Le groupe guinéen SONOCO mise sur l’agroalimentaire au Gabon

Libreville, 10 juin 2026 – Le Gabon franchit une étape décisive dans sa transformation économique. En accueillant une délégation du conglomérat guinéen SONOCO, menée par son directeur général Abdoul Karim Diallo, le président Brice Clotaire Oligui Nguema concrétise une ambition esquissée lors du Forum de Kigali : bâtir un modèle de développement reposant sur la souveraineté productive, l’intégration régionale et la création de richesses sur le continent.

Cette rencontre dépasse le simple cadre protocolaire. Elle officialise l’engagement d’un des plus grands groupes privés ouest-africains à accompagner la diversification économique gabonaise. La confiance accordée par SONOCO reflète l’attractivité croissante du pays auprès des investisseurs africains.

La souveraineté alimentaire comme priorité

Le choix du secteur agroalimentaire est stratégique. La sécurité alimentaire est un défi majeur pour de nombreuses nations africaines, et le Gabon n’y échappe pas : une part significative de sa consommation en produits avicoles est encore importée, ce qui pèse sur sa balance commerciale. Le projet porté par SONOCO vise à inverser cette tendance en déployant un modèle intégré déjà éprouvé dans plusieurs pays du continent.

L’initiative prévoit la production locale de matières premières végétales pour l’alimentation animale, la construction d’une usine moderne d’aliments pour volailles, ainsi que l’implantation de couvoirs, de poussinières, de fermes de ponte, de sites d’élevage de poulets de chair et d’un abattoir industriel aux normes internationales.

Une filière industrielle d’envergure

Cette approche intégrée est l’un des piliers du programme. Encontrôlant chaque maillon de la chaîne, SONOCO entend améliorer l’efficacité économique et la résilience de la filière. Les objectifs sont ambitieux : avec une production annuelle dépassant les quinze millions de poulets de chair, le Gabon pourrait atteindre l’autosuffisance sur ce segment et réduire considérablement sa dépendance aux importations.

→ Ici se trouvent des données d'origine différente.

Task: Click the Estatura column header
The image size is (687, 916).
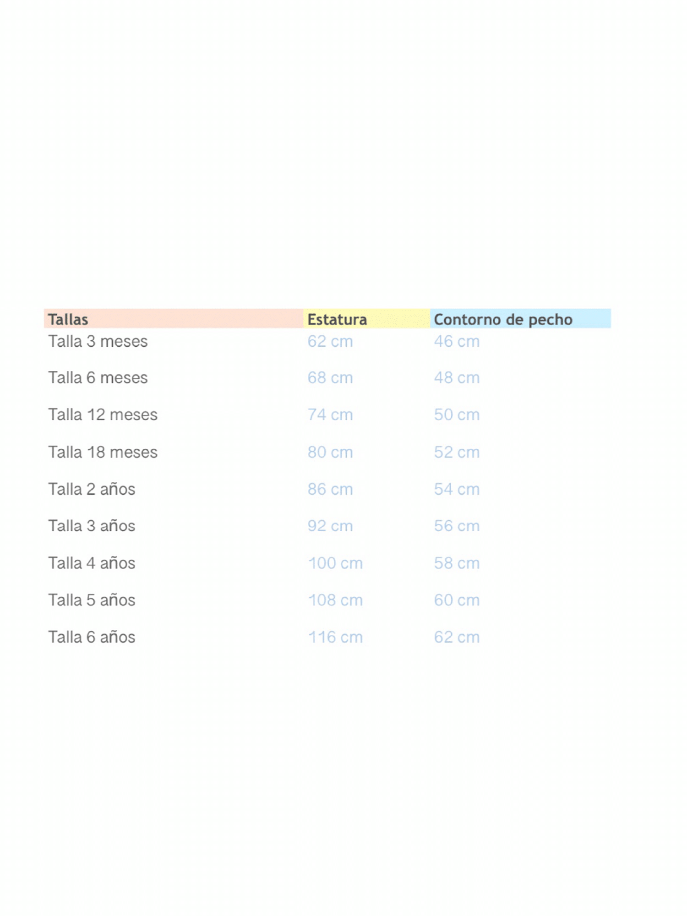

Au-delà de l’alimentation, le projet aura un impact social majeur. En Guinée, la filière avicole de SONOCO génère déjà près de quatre mille emplois. Au Gabon, plusieurs milliers de postes directs et indirects devraient voir le jour dans l’agriculture, l’élevage, la transformation industrielle, le transport, la logistique et les services. Cette dynamique s’inscrit dans la vision économique des autorités gabonaises : transformer localement, créer de la valeur ajoutée et bâtir un tissu industriel durable.

Le symbole d’une Afrique qui investit en Afrique

Ce partenariat revêt aussi une dimension géopolitique forte. À l’heure où les États africains cherchent à intensifier leurs échanges intra-continentaux, la coopération entre Libreville et Conakry illustre l’émergence d’un nouveau paradigme : une Afrique qui investit en Afrique, partage ses savoir-faire et construit ses propres chaînes de valeur.

Les procédures administratives et foncières sont déjà engagées avec les ministères compétents, et les premières infrastructures devraient être opérationnelles dans les mois à venir. Si le calendrier est respecté, le projet SONOCO deviendra l’un des symboles les plus visibles de la nouvelle politique économique gabonaise.

Dans un contexte mondial marqué par les incertitudes alimentaires et les tensions sur les chaînes d’approvisionnement, cette initiative dépasse les frontières du Gabon. Elle incarne une conviction de plus en plus partagée : la souveraineté économique de l’Afrique passera autant par ses mines et ses infrastructures que par sa capacité à nourrir durablement ses populations. Le partenariat entre le Gabon et SONOCO s’inscrit dans cette trajectoire et pourrait devenir un exemple abouti de coopération Sud-Sud au service de la transformation économique du continent.